== Data entries

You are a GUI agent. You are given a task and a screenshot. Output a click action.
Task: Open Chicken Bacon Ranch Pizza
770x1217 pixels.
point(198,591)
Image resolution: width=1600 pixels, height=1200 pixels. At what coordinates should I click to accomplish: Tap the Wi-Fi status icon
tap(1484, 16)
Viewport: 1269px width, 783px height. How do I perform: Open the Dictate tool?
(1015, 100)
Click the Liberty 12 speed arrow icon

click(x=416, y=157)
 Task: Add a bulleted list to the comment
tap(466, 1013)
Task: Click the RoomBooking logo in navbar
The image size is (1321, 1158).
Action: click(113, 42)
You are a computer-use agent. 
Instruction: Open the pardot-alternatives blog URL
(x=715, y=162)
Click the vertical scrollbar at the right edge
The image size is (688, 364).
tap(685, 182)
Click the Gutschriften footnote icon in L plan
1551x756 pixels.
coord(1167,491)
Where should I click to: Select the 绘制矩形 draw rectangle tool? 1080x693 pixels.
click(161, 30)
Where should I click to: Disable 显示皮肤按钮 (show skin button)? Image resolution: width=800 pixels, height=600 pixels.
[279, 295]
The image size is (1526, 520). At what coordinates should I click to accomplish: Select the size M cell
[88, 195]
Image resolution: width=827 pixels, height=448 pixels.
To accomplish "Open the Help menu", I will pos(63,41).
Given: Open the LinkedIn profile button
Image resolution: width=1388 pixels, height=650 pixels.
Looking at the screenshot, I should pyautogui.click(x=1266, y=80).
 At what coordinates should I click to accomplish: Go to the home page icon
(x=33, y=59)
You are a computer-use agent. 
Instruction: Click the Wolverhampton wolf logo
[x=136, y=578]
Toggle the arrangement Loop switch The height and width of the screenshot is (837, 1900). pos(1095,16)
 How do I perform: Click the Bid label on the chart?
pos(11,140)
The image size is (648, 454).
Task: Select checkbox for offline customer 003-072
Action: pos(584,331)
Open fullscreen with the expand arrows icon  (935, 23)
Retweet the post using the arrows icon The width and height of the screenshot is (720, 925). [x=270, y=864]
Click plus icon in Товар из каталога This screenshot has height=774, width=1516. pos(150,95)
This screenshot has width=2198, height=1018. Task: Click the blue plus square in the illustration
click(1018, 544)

====

Please rewrite the items with "Image resolution" substituted by "Screenshot resolution" in every place it occurs, leaving everything else unchanged.

Exercise solution:
You are a GUI agent. You are given a task and a screenshot. Output a click action.
Task: Open Chicken Bacon Ranch Pizza
770x1217 pixels.
point(198,591)
Screenshot resolution: width=1600 pixels, height=1200 pixels. At what coordinates should I click to accomplish: Tap the Wi-Fi status icon
tap(1484, 16)
Viewport: 1269px width, 783px height. How do I perform: Open the Dictate tool?
(1015, 100)
Click the Liberty 12 speed arrow icon

click(x=416, y=157)
 Task: Add a bulleted list to the comment
tap(466, 1013)
Task: Click the RoomBooking logo in navbar
The image size is (1321, 1158).
Action: click(113, 42)
You are a computer-use agent. 
Instruction: Open the pardot-alternatives blog URL
(x=715, y=162)
Click the vertical scrollbar at the right edge
The image size is (688, 364).
tap(685, 182)
Click the Gutschriften footnote icon in L plan
1551x756 pixels.
coord(1167,491)
Where should I click to: Select the 绘制矩形 draw rectangle tool? 1080x693 pixels.
click(161, 30)
Where should I click to: Disable 显示皮肤按钮 (show skin button)? Screenshot resolution: width=800 pixels, height=600 pixels.
[279, 295]
The image size is (1526, 520). At what coordinates should I click to accomplish: Select the size M cell
[88, 195]
Screenshot resolution: width=827 pixels, height=448 pixels.
To accomplish "Open the Help menu", I will pos(63,41).
Given: Open the LinkedIn profile button
Screenshot resolution: width=1388 pixels, height=650 pixels.
Looking at the screenshot, I should pyautogui.click(x=1266, y=80).
 At what coordinates should I click to accomplish: Go to the home page icon
(x=33, y=59)
You are a computer-use agent. 
Instruction: Click the Wolverhampton wolf logo
[x=136, y=578]
Toggle the arrangement Loop switch The height and width of the screenshot is (837, 1900). pos(1095,16)
 How do I perform: Click the Bid label on the chart?
pos(11,140)
The image size is (648, 454).
Task: Select checkbox for offline customer 003-072
Action: pos(584,331)
Open fullscreen with the expand arrows icon  (935, 23)
Retweet the post using the arrows icon The width and height of the screenshot is (720, 925). [x=270, y=864]
Click plus icon in Товар из каталога This screenshot has height=774, width=1516. pos(150,95)
This screenshot has width=2198, height=1018. Task: Click the blue plus square in the illustration
click(1018, 544)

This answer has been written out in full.